La chronique qu’il propose n’est d’ailleurs
pas uniquement politique. Gilles (Clément Métayer), double romanesque d’Olivier
Assayas, vit aussi une éducation sentimentale et artistique qui, de Londres à
l’Italie de l’art antique, l’éloigne de préoccupations politiques dont il comprend
la nécessité mais que trouble une dérive radicale. Il y a en lui un peu du
Frédéric Moreau de Flaubert, avec toute l’irrésolution d’un garçon qui craint
de « passer à côté de sa jeunesse », comme il le dit avec une candeur
un peu pompeuse, et, pourquoi pas, de sa vie d’homme. Il traverse son époque en
en évitant les dangers (il ne cédera ni à la drogue ni au terrorisme),
parvenant finalement à se construire contre vents et marées.
Dommage cependant qu’Olivier
Assayas, qui ne déteste pas donner parfois une certaine ampleur romanesque à
ses films, y compris dans la reconstitution historique, se limite ici à un
récit un peu étroit et contraint où les personnages manquent de consistance et
le scénario d’inattendu dans le déroulement de péripéties exagérément
démonstratives. La maladresse de ses jeunes acteurs, non-professionnels pour la
plupart, si elle rend bien compte du sérieux pontifiant de ces adolescents qui récitent le discours politique qu’on
leur a méthodiquement inculqué, n’arrange rien en nuisant à la crédibilité
d’une entreprise dont elle souligne trop souvent le caractère artificiel.

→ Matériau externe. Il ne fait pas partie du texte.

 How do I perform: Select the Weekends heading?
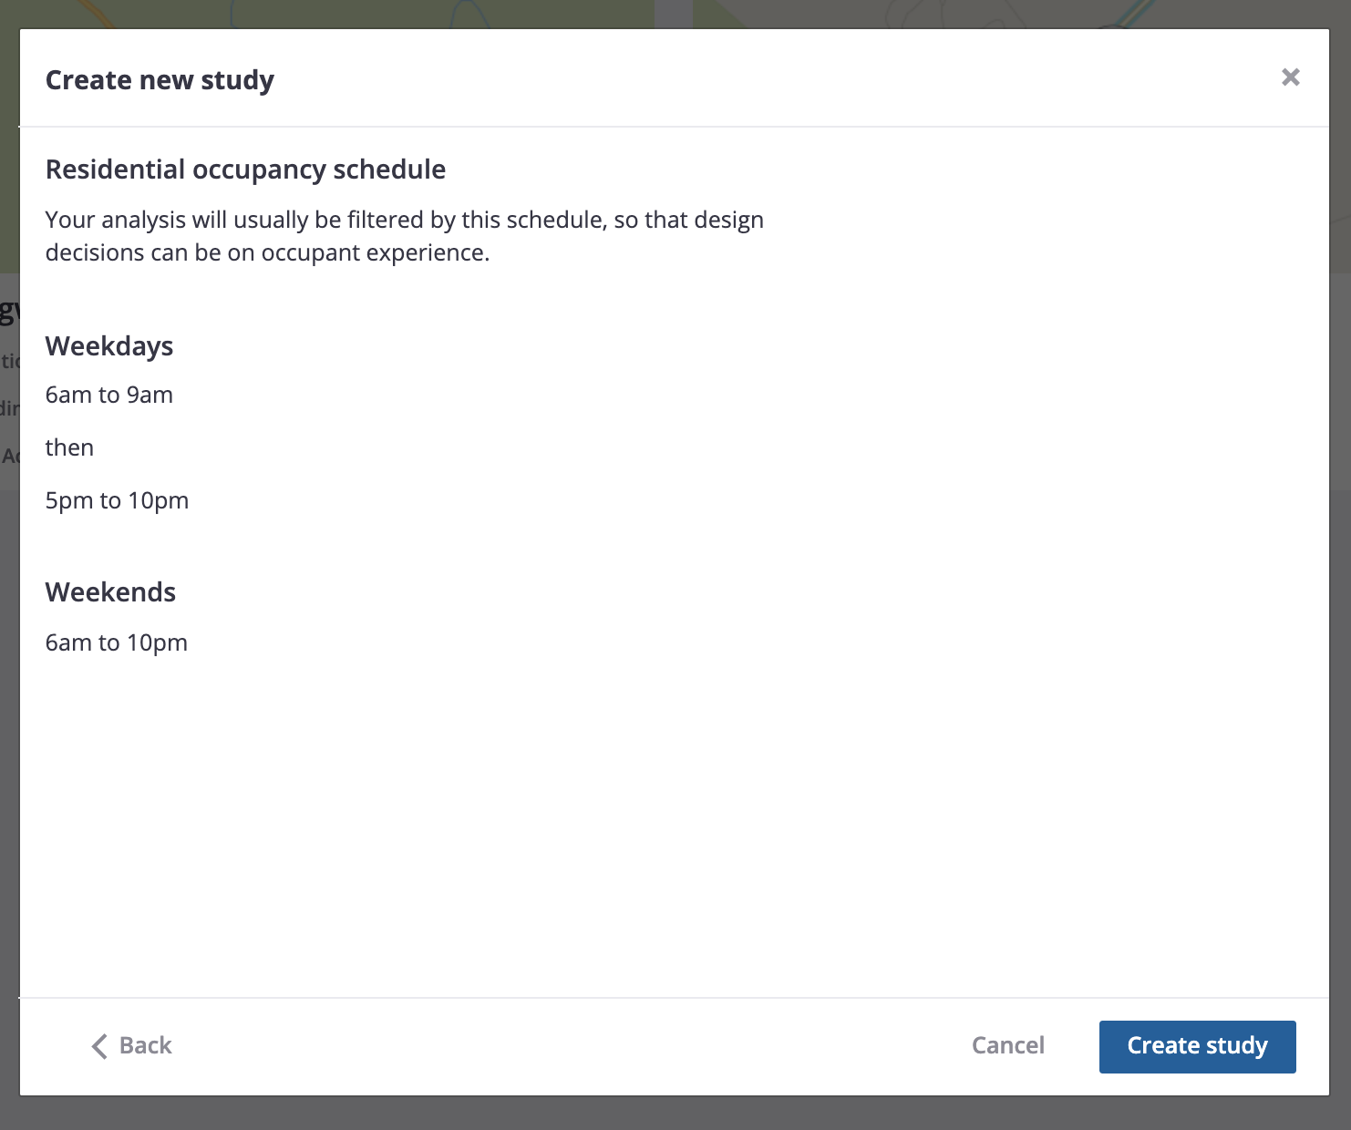(x=110, y=592)
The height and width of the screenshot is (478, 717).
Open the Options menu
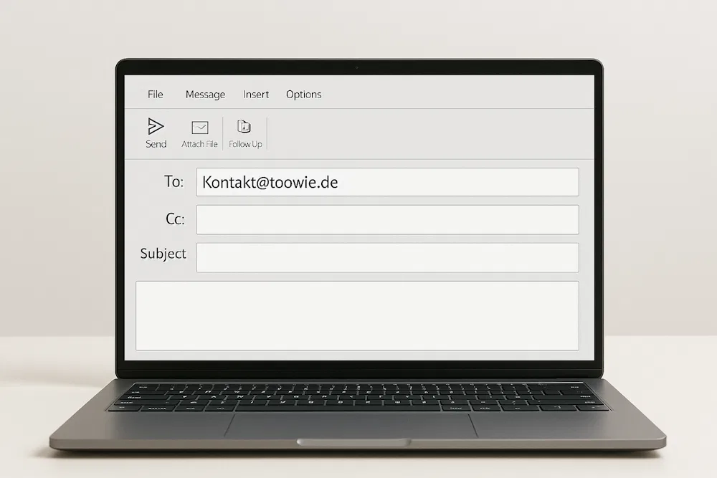coord(303,95)
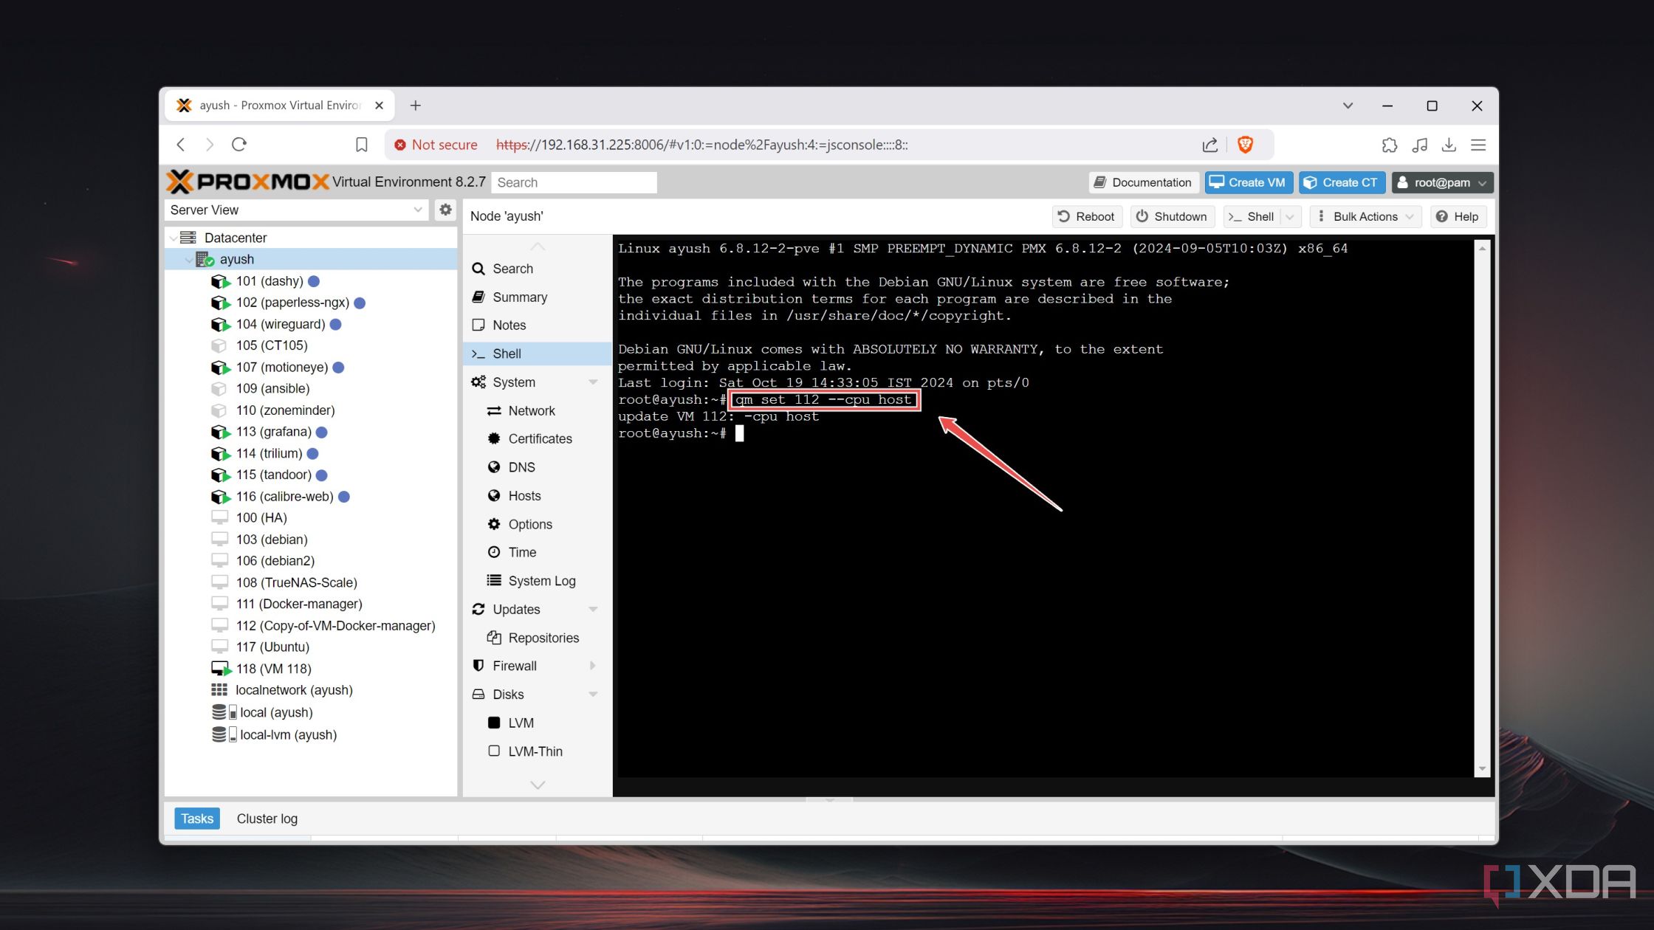
Task: Select the node 'ayush' tree item
Action: pyautogui.click(x=235, y=259)
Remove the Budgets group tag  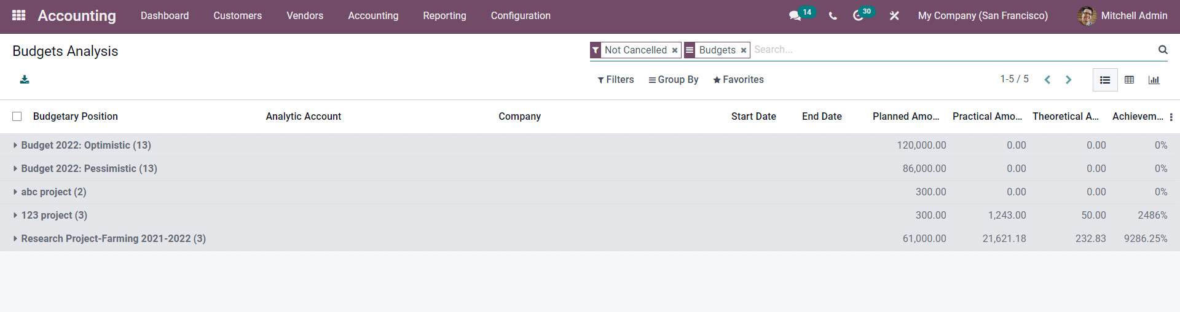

C’est
au surplus de façon récurrente que l’on retrouve cette faiblesse dans la
direction des acteurs -- jusque dans le rôle du père où André Marcon,
un pourtant bon comédien, ne parvient jamais à se départir d’un jeu exagérément
théâtral.
Reste qu’il s’agit là d’une œuvre
d’une grande probité, certes bien moins accomplie qu’on l’aurait souhaitée,
mais mise en scène avec une rigueur classique parfaitement maîtrisée. Ce n’est
déjà pas si mal et l’on s’en contentera.
[1]
J’emprunte ces formulations à Hervé Hamon et Patrick Rotman dans leur livre
« Génération » (Editions du Seuil, 1987).